**Material to process**

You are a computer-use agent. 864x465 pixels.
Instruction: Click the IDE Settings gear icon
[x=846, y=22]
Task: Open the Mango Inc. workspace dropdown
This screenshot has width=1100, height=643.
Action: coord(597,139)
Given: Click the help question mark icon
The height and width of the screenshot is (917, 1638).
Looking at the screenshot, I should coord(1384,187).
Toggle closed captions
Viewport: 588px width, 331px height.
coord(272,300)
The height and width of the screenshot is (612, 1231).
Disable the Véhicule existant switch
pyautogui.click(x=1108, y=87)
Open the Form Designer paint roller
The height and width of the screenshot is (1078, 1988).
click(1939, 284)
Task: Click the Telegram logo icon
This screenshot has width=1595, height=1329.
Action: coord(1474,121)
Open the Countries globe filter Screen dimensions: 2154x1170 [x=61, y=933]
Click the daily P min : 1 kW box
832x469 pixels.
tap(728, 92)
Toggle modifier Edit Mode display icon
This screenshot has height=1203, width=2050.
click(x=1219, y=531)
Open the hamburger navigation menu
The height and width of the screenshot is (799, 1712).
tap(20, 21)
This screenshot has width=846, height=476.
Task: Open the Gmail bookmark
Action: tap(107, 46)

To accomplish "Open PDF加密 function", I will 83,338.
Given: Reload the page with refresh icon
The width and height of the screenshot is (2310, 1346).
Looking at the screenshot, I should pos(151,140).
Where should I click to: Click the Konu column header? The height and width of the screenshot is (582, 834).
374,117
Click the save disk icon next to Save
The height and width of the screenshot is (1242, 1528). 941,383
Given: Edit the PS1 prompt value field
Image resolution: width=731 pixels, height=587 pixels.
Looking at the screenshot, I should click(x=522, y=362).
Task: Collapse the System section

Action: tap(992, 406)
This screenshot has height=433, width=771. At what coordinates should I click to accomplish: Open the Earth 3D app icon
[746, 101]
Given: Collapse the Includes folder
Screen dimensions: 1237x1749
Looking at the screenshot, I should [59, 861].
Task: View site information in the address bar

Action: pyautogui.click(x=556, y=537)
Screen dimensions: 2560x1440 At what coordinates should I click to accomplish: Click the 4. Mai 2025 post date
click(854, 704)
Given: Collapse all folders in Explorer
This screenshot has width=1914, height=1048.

**About this exercise**
To answer, copy each line from the material above that has the word "Given".

**Response box**
Given: Click the help question mark icon
Given: Reload the page with refresh icon
Given: Edit the PS1 prompt value field
Given: Collapse the Includes folder
Given: Collapse all folders in Explorer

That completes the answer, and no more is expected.